Bahn-Anschläge: Bundestag streitet über "gefährliche Idioten"

Auch wenn die meisten Brandsätze nicht zündeten - eines haben die Urheber der Bahn-Anschläge erreicht: Der Bundestag redet über sie und den Terrorismus-Begriff. Nicht für alle ist dies eine "akademische" Debatte.

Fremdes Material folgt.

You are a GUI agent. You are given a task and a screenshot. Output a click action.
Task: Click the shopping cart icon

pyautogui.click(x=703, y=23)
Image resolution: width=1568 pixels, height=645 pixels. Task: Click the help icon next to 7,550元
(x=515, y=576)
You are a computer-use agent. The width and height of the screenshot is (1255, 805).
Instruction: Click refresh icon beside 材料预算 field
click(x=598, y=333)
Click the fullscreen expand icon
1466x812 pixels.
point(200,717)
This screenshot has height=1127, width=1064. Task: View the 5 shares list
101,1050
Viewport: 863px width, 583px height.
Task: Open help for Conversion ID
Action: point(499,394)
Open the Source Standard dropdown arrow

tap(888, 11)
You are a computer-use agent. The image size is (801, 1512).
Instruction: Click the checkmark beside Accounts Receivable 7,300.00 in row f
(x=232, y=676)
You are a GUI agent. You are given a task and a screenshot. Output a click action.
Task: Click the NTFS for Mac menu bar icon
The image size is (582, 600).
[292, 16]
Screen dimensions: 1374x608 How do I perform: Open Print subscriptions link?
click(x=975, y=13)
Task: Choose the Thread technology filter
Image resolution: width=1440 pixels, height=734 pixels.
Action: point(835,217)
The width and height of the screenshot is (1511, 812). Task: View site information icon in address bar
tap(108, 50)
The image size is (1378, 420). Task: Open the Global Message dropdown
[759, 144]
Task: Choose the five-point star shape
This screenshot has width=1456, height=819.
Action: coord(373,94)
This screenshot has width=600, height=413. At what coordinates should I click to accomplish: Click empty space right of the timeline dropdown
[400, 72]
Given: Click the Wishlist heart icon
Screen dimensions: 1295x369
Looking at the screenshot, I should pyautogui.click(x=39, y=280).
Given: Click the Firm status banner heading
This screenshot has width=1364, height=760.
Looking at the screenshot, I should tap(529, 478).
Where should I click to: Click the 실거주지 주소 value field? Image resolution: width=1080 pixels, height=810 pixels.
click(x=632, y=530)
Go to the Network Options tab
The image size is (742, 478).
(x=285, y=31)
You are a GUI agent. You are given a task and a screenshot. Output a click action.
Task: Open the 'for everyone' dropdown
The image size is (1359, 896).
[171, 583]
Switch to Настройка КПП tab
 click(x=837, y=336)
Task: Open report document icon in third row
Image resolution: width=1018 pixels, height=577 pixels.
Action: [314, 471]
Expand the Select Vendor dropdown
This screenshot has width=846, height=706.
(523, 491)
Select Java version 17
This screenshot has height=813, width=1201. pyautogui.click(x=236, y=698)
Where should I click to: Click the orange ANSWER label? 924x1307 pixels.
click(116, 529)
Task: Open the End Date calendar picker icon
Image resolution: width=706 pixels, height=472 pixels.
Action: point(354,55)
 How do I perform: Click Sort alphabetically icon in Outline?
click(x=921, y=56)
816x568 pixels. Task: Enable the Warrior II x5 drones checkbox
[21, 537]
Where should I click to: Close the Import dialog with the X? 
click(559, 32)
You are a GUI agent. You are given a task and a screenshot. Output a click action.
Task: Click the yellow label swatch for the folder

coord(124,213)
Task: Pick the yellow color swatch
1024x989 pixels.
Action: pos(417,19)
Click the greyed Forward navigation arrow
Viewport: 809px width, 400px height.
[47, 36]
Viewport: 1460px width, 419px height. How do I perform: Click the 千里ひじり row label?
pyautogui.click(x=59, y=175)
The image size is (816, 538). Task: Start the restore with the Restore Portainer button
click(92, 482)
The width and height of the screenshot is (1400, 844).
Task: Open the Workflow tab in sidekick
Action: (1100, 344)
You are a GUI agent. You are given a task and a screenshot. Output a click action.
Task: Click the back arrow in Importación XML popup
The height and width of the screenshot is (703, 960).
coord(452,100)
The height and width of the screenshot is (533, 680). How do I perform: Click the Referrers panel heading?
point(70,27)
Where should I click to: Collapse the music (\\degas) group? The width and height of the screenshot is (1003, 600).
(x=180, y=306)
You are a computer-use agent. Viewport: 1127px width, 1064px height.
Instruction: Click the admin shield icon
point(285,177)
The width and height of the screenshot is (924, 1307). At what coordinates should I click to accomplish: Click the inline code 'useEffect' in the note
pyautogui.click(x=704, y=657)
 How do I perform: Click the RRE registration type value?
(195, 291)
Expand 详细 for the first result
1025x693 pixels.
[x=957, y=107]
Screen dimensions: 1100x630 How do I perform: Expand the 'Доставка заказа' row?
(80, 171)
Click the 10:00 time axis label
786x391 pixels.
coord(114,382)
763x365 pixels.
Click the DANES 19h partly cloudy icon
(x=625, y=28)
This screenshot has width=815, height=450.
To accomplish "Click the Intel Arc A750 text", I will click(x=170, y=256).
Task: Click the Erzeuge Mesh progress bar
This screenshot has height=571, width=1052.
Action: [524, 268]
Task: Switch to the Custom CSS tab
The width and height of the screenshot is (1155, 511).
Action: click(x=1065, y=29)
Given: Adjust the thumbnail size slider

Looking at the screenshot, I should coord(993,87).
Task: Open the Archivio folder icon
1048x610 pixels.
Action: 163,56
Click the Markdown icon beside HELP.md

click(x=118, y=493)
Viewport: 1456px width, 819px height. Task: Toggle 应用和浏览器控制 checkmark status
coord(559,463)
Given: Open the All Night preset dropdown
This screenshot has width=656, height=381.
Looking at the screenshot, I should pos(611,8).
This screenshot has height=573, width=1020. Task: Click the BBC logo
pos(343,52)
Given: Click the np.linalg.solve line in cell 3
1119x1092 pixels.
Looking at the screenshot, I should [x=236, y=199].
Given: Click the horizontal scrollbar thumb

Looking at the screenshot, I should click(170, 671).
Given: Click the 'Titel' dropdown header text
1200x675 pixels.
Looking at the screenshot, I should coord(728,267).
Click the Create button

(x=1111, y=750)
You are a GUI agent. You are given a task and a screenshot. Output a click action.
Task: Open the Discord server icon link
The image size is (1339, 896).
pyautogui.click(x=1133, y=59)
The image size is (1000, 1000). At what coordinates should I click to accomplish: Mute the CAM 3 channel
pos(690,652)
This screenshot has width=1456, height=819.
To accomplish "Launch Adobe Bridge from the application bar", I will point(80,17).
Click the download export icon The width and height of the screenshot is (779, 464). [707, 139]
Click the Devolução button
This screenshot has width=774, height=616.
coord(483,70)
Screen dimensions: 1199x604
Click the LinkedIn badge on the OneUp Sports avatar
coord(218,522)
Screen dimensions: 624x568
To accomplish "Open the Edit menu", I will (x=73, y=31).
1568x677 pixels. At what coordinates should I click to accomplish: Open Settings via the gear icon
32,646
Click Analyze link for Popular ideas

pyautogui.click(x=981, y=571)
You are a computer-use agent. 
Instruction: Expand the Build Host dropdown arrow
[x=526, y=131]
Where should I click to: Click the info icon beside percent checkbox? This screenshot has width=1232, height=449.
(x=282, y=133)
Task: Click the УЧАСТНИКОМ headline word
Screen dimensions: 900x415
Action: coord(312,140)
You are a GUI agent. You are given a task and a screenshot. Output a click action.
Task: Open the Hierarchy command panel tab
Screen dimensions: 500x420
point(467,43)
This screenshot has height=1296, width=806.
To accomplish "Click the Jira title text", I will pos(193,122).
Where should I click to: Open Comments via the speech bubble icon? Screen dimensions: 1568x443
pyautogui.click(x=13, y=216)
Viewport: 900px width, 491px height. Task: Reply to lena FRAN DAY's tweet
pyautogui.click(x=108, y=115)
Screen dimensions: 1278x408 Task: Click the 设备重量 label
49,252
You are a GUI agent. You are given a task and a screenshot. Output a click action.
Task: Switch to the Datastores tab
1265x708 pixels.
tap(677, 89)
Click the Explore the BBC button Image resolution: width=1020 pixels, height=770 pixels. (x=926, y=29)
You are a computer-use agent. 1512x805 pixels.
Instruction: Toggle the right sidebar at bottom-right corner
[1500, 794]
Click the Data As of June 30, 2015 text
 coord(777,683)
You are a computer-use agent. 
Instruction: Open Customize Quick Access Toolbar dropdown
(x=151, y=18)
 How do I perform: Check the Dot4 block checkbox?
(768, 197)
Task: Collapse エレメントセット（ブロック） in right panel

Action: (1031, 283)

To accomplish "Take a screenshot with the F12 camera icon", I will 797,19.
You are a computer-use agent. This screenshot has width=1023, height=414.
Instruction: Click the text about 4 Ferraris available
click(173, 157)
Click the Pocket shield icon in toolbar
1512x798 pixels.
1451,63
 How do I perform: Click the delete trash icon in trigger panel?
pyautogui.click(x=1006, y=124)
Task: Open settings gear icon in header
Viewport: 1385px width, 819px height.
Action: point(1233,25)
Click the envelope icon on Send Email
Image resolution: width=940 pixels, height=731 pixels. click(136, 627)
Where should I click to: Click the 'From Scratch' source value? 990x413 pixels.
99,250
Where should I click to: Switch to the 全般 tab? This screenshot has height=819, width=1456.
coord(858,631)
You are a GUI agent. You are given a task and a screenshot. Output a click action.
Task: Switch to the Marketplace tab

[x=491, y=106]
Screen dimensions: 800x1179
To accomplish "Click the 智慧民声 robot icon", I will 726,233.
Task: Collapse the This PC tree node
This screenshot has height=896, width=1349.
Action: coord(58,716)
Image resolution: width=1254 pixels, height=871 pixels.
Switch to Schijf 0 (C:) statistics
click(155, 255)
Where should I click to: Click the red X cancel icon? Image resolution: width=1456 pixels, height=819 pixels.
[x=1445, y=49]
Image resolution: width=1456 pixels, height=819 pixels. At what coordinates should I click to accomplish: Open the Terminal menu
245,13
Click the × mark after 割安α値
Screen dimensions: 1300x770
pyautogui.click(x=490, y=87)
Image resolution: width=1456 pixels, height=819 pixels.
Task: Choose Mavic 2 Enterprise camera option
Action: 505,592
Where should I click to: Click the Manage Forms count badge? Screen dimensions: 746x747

Eine Stunde lang debattierte der Bundestag am Donnerstagnachmittag die Anschläge, die in der vergangenen Woche immer wieder den Nah- und Fernverkehr in Berlin beeinträchtigt und teilweise lahmgelegt hatten. Alle Redner verurteilten die Taten - um die Frage aber, wie diese einzuordnen seien, gab es Streit. Bundesverkehrsminister Peter Ramsauer (CSU) hatte in der vergangenen Woche von „verbrecherischen, terroristische Anschlägen“ gesprochen, die „in eine neue Dimension hineingehen“. Damit hatte er eine Debatte angestoßen - und um den Begriff des Terrorismus drehte sich nun auch die Diskussion im Bundestag.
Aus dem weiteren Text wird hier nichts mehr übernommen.